Youth unemployment is one of the global issues that needs resolution sooner than later. The government debt crisis in Europe has escalated the youth unemployment problem within Europe and has impacted other countries that trade with Europe. The statistics cited at the recent World Economic Forum annual meeting show that 50 percent of the world’s people are under the age of 27. Furthermore, there are 1.5 billion people between the ages of 15 and 29 vying for only 300 million jobs.

An International Labour Organisation report released last month shows about 35 percent of unemployed young people in advanced economies have been out of a job for six months or longer. This absence directly affects their long-term career prospects as their skills deteriorate. Others get discouraged and leave the labour market altogether. With 74 million people in the 15 to 24 age group unemployed around the world, translating into a 12.4 percent unemployment rate for this subset. Job prospects for the world’s younger workers are looking increasingly bleak, says the report.

In Europe 14 million young people, more than 15 percent of European youth aged between 15 and 29, are estimated to be in this infamous new category called “NEET”, those neither in employment nor in education or training, those who have not found a job or have even given up looking for a job and lost interest in improving their skills. NEETs have doubled since 2010.

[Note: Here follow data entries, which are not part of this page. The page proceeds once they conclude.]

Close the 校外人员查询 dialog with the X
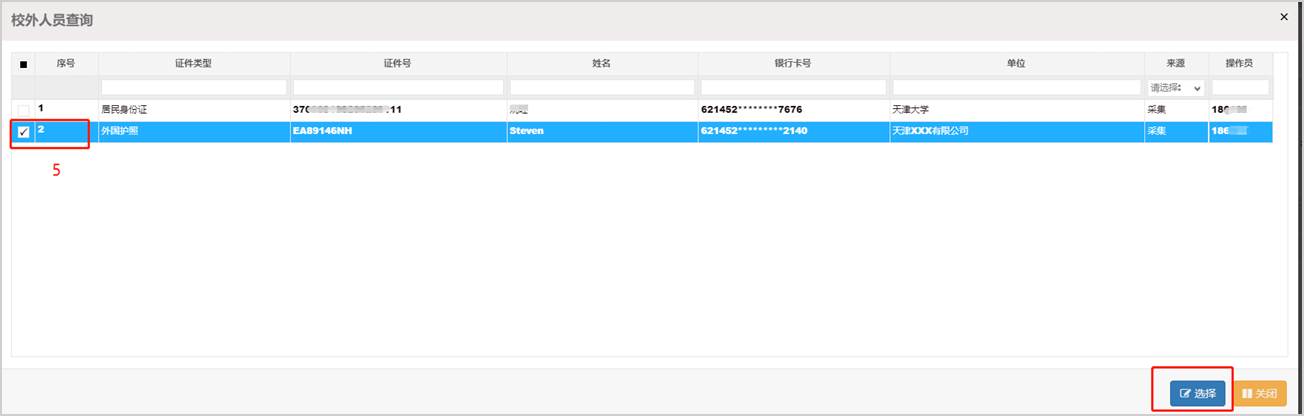Viewport: 1304px width, 416px height. click(x=1284, y=17)
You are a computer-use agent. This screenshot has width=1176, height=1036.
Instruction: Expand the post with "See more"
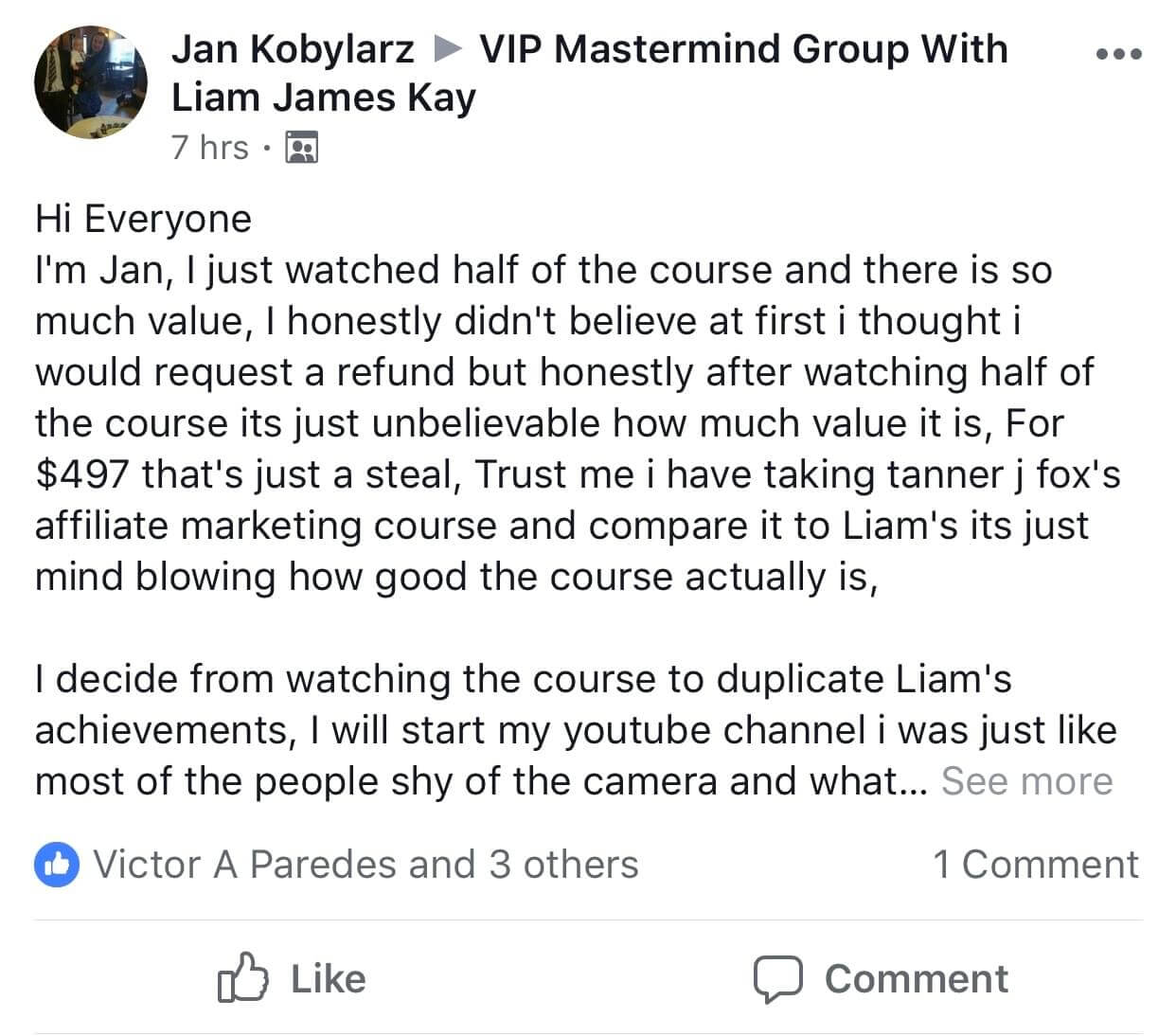pyautogui.click(x=1026, y=781)
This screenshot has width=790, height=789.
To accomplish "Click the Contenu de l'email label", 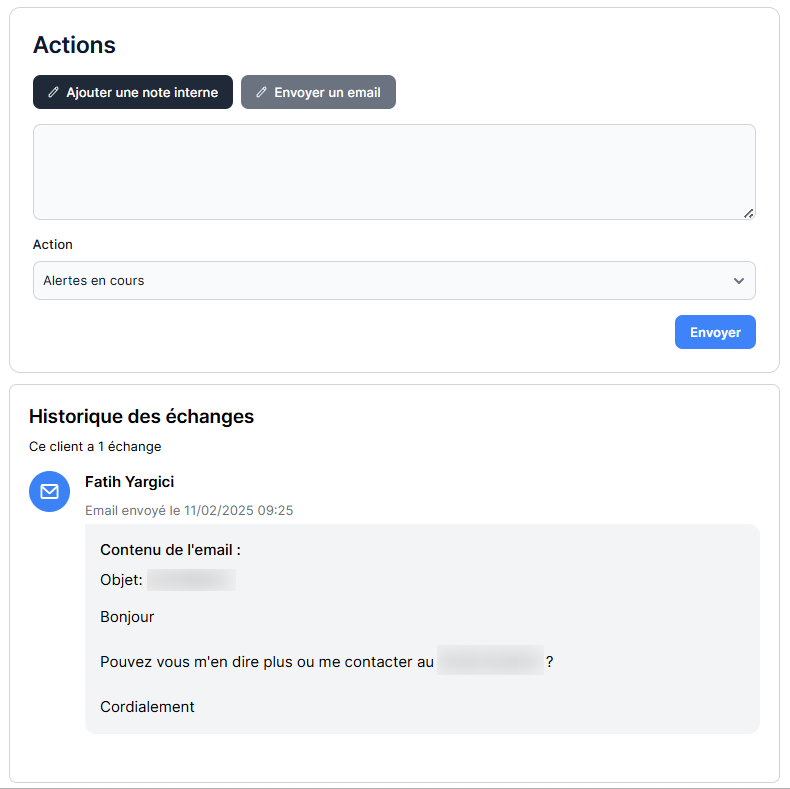I will coord(170,550).
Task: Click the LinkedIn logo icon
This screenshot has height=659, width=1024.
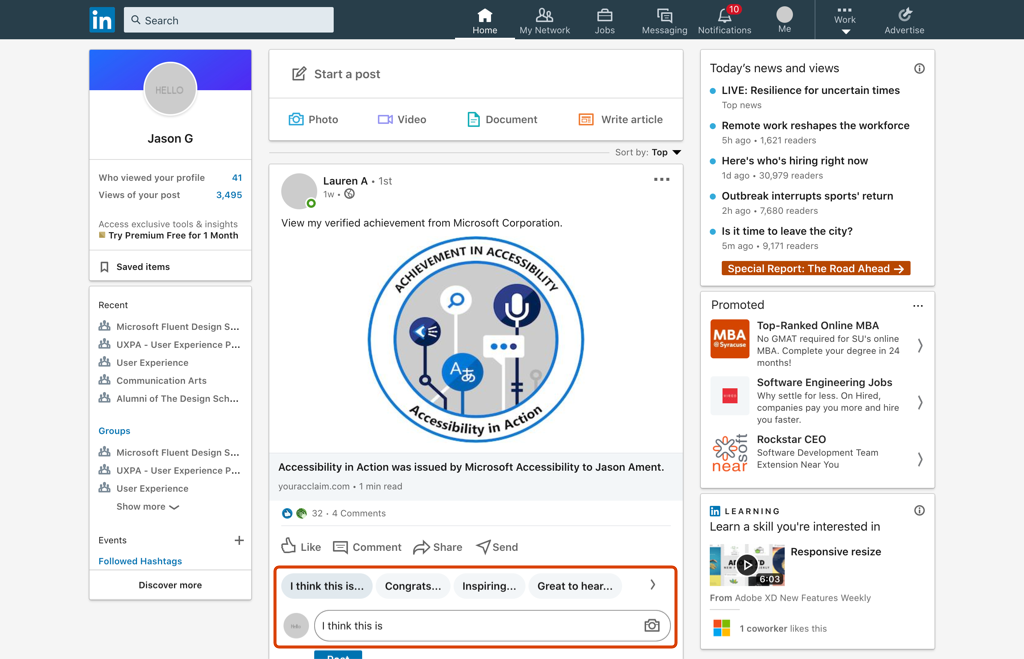Action: [x=102, y=20]
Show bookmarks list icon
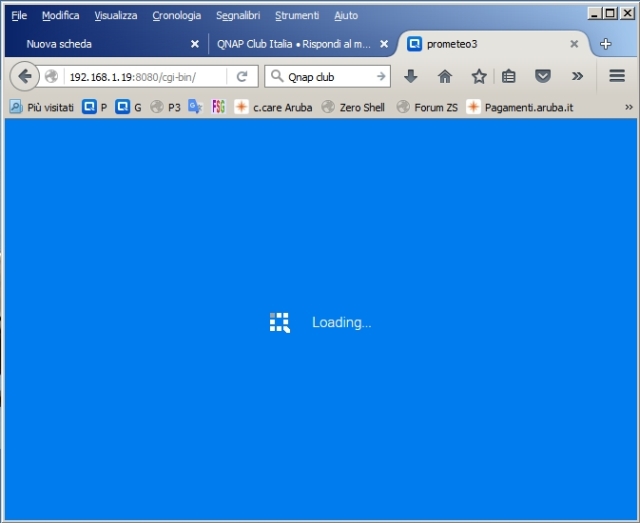 click(509, 76)
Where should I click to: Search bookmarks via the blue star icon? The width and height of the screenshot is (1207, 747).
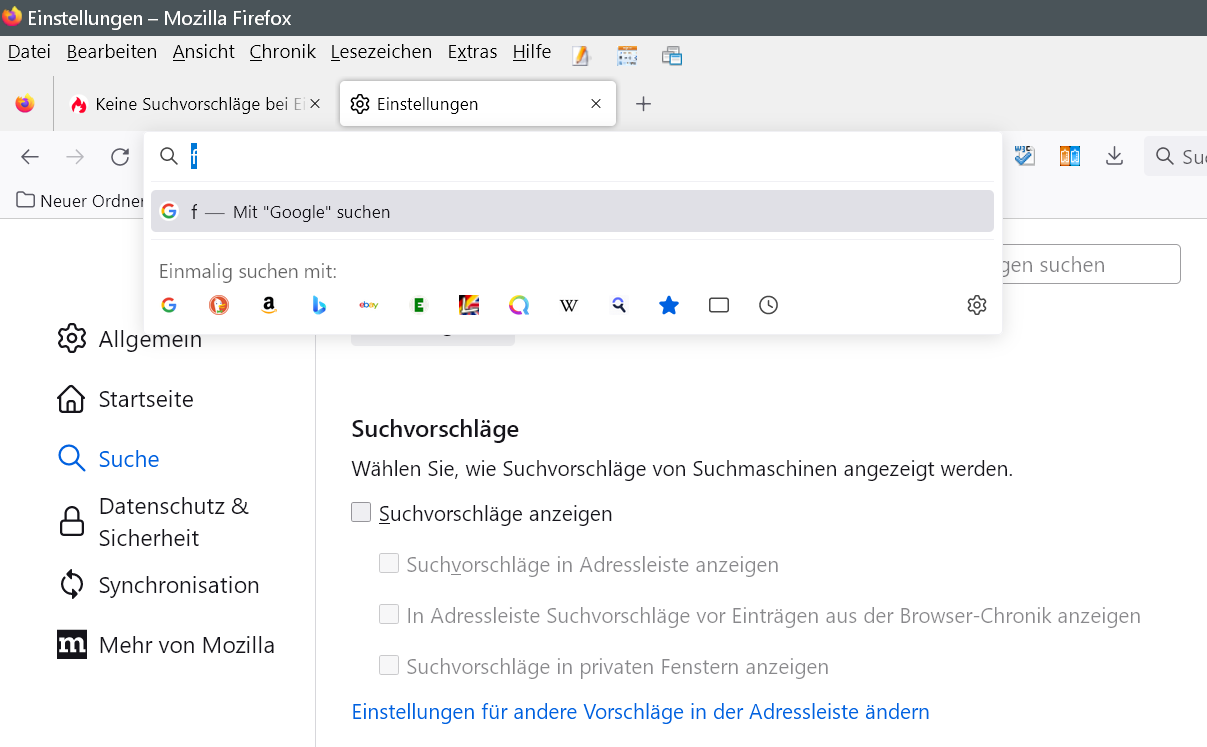click(668, 305)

In South Africa we have a youth unemployment rate of 48.2 percent, according to rankings by Indexmundi website, which gives us a third place in rankings of country comparisons. Armenia and Macedonia have the first two places. When you delve deeper into the unemployment statistics you find that the African and Coloured population groups feel the brunt of unemployment – the especially women. This is a ticking time bomb for the stability of the economy.

The action that the government has proposed is the youth wage subsidy to incentivise the private sector to employ more young people. This has been opposed by Cosatu, who worries about the companies firing the older, more experienced workers. Indeed the trickle-down effect of firing older workers will be felt by many people who rely on them. And these concerns cannot be ignored. So the counter-proposal to the wage subsidy is to give an incentive in the form of a job-seekers allowance to young people. This is equally problematic as it is not financially sustainable and does not guarantee jobs. Young people also abuse the grant, wanting to continue receiving the allowance if it is higher than the net wages of a normal job with transport costs factored in.

So an alternative is to look at new productive areas that create jobs at a rapid rate. The Jobs Fund is meant to address this, but funds must already be committed to projects before benefits can be reaped. The matching of funds approach presupposes that the level of development is high but the reality is that the people that run projects and firms that could potentially benefit from the fund are still starting up and struggling to get that initial funding. The reality of the different interventions from the government cannot work in the absence of private sector involvement and a change of mindset from all involved.

The private sector is driven by self-interest and profit motive, so any solution should be tailored to address this. But the private sector needs to realise that profits are not created in a vacuum and if the whole country crumbles due to social unrest, no profits can ever accrue. Similarly, individuals can act by adopting a young unemployed person. We can copy the Adopt-A-School Foundation concept and expand it into a national campaign of Adopt-A-Youth where we can see what support can be given to avoid an impending revolution.

But unemployed young people must think to add value for the assistance they get. There is no such thing as a sustainable free lunch in life. Our crisis is serious. If we don’t act now it might be too late for all of us.